Self-made expats often move abroad without company support.
An expatriate is, by definition, a person going to temporarily live and work abroad, be it to boost their own career or to join their high-powered, hard-working partner. Some may just want a change of scenery and new wind in their sails.
The expatriate lifestyle is becoming increasingly popular, but not every expatriate who lives abroad fits the classic definition of the term. Making the big move overseas has become more and more common during the last few years, at least until the economic crisis of 2007-2009 drastically reduced worldwide HR assignments fitting the expatriate profile.
The Rise of the Self-Made Expat
Every self-made expat is a bit of an adventurer. Unlike the typical expat familiar from many a textbook, a self-made expat cannot rely on the support of their company when going abroad.

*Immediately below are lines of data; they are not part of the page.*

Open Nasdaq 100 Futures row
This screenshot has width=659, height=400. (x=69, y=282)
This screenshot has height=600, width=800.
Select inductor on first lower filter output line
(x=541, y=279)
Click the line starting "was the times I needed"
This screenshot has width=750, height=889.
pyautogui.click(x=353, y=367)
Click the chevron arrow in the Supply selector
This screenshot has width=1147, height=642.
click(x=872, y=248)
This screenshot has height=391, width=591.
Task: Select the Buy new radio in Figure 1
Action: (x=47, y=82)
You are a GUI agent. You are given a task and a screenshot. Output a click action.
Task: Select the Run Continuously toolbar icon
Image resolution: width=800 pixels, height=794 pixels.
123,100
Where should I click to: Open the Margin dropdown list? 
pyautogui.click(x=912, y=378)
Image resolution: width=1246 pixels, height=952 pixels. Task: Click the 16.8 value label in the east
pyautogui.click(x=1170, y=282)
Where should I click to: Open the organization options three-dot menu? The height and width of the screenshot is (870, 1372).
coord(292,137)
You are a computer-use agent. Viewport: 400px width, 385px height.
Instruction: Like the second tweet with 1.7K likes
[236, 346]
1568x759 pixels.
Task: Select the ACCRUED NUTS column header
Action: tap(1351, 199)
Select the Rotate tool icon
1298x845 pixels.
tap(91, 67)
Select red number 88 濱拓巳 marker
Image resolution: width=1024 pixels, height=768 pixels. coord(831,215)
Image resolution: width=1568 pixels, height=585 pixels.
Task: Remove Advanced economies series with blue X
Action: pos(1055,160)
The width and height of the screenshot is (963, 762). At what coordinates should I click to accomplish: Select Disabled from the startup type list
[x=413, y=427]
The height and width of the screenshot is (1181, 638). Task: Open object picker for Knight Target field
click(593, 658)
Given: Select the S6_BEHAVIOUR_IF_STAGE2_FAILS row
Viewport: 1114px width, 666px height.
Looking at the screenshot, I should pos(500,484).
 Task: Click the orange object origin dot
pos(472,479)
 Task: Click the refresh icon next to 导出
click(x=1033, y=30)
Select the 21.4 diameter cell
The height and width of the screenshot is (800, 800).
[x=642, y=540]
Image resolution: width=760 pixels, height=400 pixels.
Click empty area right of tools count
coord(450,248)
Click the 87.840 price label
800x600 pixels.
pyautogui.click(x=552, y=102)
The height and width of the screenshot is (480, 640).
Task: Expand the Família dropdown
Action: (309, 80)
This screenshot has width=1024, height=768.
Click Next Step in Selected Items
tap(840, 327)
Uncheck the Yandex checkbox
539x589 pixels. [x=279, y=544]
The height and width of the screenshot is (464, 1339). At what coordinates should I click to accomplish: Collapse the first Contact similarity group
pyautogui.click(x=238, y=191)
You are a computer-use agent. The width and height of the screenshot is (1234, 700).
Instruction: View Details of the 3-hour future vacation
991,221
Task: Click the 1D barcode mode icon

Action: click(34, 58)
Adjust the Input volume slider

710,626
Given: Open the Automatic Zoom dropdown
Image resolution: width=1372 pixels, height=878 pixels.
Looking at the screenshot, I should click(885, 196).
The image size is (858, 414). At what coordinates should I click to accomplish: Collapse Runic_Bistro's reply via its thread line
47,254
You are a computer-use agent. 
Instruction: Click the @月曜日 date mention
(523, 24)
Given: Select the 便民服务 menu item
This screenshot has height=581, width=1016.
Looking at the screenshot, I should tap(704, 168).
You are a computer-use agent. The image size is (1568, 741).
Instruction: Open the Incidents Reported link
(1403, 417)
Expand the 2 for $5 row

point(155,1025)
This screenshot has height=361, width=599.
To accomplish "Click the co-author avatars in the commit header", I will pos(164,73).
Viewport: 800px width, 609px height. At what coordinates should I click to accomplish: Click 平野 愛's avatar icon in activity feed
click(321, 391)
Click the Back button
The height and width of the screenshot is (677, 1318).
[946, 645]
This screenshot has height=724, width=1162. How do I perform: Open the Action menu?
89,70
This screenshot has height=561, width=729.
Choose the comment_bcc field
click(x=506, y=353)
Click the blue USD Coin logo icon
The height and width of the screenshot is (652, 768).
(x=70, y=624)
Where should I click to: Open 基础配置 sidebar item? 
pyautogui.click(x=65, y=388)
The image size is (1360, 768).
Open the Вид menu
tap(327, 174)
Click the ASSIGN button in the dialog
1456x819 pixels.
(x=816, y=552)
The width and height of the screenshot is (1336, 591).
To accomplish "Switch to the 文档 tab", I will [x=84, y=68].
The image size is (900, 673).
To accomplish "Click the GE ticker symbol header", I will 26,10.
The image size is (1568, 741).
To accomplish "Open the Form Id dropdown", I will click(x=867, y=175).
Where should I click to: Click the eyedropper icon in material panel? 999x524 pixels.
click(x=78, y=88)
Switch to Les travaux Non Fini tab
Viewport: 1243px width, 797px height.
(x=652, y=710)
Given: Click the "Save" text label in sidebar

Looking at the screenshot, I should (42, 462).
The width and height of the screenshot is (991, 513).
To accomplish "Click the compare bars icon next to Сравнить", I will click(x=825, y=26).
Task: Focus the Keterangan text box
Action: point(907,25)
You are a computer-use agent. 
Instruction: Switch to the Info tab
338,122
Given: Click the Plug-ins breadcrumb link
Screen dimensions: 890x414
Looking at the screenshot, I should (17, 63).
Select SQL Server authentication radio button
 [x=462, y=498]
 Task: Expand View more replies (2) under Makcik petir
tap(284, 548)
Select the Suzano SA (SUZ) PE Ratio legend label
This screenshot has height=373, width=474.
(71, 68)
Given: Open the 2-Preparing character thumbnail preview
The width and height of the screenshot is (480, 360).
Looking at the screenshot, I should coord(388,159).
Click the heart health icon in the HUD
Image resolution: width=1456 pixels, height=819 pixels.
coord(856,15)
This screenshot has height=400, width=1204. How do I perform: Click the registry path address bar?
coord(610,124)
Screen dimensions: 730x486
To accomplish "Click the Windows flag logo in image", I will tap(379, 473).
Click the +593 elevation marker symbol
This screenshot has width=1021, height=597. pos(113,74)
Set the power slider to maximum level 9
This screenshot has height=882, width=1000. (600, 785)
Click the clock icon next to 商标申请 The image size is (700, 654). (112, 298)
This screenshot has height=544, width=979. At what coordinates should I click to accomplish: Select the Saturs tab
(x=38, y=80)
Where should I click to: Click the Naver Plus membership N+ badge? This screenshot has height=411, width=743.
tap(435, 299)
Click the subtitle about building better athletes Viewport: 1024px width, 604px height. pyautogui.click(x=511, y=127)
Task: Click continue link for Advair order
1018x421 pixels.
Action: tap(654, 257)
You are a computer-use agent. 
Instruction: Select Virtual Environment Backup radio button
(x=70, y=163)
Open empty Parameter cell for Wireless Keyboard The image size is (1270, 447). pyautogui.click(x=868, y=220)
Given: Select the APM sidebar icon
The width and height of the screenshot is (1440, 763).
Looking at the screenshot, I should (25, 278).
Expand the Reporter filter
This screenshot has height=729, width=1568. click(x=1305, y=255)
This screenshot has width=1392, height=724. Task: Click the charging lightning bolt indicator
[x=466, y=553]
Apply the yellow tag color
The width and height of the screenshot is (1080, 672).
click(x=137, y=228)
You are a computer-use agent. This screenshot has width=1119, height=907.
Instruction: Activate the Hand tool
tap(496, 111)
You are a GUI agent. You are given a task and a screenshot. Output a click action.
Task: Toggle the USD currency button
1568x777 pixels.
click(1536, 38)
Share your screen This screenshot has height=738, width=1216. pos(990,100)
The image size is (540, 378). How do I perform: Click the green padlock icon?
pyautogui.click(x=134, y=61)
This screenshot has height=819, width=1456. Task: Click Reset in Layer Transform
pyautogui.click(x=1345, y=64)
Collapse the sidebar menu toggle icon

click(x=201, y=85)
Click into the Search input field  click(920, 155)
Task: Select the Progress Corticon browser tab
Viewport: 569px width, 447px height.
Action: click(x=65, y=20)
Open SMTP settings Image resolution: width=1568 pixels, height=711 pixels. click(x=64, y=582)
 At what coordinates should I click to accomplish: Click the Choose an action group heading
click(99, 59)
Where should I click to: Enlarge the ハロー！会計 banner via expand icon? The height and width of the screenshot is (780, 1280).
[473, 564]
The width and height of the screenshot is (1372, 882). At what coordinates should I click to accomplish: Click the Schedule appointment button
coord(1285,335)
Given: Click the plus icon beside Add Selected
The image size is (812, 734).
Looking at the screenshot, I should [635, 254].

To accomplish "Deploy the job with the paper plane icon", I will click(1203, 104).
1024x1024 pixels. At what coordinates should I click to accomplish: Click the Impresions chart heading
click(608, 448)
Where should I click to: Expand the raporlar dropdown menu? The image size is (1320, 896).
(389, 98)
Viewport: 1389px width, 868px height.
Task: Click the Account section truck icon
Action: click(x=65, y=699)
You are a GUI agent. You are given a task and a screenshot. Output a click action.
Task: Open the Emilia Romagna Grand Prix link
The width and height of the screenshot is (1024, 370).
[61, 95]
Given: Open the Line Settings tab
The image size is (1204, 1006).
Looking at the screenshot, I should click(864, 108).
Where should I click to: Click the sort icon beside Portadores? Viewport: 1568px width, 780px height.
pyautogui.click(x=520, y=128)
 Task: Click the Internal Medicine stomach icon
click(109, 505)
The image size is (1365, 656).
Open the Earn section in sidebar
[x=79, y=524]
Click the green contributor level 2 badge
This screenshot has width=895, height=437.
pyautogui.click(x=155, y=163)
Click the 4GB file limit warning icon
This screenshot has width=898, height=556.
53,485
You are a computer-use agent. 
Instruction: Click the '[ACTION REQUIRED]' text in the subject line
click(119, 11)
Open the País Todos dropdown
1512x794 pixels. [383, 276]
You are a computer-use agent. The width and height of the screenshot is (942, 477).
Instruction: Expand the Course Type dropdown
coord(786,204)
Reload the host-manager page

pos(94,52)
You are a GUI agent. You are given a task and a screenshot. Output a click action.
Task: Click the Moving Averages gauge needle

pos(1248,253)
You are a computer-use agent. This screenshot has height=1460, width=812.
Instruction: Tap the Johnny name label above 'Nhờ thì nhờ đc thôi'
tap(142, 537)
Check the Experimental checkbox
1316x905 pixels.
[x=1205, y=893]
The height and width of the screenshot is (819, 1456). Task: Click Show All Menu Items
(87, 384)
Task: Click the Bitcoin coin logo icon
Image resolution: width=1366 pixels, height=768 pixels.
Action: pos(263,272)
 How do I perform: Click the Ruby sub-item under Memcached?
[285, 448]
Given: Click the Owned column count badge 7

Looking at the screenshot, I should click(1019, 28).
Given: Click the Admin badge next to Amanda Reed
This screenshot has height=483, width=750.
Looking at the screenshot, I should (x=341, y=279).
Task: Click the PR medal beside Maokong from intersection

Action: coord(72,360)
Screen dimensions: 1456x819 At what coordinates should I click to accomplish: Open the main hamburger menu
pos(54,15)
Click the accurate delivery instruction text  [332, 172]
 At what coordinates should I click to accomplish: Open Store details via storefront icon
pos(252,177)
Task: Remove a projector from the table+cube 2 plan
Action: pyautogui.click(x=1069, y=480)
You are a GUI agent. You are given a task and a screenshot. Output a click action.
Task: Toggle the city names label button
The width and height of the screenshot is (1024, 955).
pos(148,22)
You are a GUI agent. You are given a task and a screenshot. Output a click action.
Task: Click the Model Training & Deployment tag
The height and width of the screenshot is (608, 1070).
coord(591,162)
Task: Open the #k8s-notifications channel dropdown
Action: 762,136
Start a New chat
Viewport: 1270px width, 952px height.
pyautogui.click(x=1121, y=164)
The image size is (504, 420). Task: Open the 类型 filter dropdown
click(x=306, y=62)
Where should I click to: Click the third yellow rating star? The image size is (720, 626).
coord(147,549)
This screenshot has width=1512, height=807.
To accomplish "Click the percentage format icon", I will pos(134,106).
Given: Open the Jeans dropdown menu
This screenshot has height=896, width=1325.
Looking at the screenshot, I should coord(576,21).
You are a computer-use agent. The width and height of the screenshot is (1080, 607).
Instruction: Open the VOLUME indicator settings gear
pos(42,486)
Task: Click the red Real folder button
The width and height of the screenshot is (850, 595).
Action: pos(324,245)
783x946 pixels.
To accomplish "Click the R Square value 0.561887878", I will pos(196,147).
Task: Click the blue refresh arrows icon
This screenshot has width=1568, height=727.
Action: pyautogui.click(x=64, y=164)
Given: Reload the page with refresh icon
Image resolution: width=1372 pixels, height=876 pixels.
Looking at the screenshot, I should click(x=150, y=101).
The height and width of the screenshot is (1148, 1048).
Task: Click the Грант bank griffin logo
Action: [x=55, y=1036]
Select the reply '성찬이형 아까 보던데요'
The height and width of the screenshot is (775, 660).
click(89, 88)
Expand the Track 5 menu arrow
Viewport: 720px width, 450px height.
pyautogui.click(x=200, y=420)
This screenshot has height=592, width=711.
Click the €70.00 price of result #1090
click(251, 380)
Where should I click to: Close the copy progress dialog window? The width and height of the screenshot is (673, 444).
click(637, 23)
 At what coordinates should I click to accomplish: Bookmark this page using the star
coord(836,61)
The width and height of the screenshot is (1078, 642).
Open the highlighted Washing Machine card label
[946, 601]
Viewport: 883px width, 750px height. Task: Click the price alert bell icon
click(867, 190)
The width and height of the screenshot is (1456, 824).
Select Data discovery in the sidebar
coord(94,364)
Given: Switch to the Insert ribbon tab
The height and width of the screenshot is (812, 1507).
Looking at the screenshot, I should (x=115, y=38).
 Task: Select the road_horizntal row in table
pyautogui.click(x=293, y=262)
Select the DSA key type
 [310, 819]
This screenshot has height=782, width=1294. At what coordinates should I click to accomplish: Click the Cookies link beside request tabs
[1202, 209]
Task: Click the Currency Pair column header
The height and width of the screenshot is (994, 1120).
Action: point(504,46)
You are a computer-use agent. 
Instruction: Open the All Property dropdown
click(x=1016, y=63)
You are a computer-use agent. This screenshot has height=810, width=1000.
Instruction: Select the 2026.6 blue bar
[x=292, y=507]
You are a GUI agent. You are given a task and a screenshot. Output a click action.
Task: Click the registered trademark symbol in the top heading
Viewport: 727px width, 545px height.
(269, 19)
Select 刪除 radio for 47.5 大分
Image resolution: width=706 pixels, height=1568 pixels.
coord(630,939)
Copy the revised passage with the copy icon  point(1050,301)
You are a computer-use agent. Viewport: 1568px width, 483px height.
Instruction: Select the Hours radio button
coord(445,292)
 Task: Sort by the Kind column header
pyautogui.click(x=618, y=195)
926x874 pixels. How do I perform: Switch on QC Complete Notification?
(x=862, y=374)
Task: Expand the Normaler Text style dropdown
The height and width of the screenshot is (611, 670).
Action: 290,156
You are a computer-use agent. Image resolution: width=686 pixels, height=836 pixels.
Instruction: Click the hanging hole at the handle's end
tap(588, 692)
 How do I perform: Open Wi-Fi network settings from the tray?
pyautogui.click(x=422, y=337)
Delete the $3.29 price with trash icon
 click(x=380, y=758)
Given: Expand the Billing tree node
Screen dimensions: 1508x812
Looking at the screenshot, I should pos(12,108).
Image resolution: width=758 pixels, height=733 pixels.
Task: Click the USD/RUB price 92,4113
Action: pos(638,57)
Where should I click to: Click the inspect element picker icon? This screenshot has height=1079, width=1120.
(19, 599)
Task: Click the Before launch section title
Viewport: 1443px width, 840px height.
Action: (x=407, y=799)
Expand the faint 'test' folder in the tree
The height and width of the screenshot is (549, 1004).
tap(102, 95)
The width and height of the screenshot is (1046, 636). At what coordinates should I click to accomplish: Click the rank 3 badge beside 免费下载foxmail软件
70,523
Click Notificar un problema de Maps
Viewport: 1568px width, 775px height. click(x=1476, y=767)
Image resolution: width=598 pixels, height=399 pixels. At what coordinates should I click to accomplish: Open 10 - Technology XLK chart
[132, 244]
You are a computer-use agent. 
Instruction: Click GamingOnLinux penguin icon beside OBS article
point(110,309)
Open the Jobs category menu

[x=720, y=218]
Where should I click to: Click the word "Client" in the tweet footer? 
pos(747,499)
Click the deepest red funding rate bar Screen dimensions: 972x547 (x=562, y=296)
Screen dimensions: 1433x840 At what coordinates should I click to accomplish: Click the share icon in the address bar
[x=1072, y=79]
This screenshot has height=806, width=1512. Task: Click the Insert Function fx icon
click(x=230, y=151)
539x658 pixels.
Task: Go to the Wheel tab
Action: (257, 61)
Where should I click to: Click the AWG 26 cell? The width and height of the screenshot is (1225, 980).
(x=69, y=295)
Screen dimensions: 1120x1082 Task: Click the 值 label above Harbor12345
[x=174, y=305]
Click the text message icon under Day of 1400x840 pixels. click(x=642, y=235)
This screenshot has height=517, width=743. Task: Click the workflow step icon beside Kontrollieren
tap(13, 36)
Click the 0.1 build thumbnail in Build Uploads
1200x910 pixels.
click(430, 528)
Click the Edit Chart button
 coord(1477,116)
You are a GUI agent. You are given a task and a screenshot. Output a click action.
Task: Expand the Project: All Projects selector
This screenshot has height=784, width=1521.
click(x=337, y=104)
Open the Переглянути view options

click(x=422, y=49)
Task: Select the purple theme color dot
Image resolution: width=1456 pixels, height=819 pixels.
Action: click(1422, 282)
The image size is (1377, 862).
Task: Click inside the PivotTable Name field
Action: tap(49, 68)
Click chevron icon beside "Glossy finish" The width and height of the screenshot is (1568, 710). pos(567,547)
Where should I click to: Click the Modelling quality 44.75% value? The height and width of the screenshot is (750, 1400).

Self-made expatriates are a more diverse group than the traditional expatriate. Due to the lack of a clear-cut definition, a self-made expatriate can be a writer, teacher, etc. Their way of moving abroad means enjoying the urban bustle in Hong Kong one month and relaxing in the Philippines a year later.
But not every self-made expat fits the narrow image of the globetrotter. Other expats move abroad to open a business or to find a job on their own. They too fall under the wider umbrella term of the self-made expatriate. What every self-made expatriate shares with others is an appetite for the unknown and the urge to take life into their own hands.
Begin at the Beginning
Being familiar with your country of choice before the big move is of vital importance. If you know what to expect, how to get around, and where to turn for help, your new life as a self-made expat is more likely to be successful.
Thomas (49) has worked as an expat coach and consultant in Manchester, UK, and Malaga, Spain, for almost two decades. He knows that, when it comes to job hunting, there are different types within the expat community.
Of course, there are always those who plan thoroughly and gather as much information as they can. Often, if they can afford it, they even visit the country of their dreams during a fact-finding trip of three to six weeks. They mostly find work with the help of global expat networks and local recruiters.
Thomas does not particularly recommend going abroad without analyzing the consequences beforehand. Especially not if you are planning to go abroad with your family, or if you are already looking forward to your retirement. He also admits, though, that some self-made expats, mainly those who are not tied down and have a financial cushion, may succeed at the shoot-first-ask-later option.
It’s a matter of either financial stability or the willingness to take risks. If you have enough savings to be independently wealthy for a couple of years, fine. If not, well, a taste for roughing it certainly helps.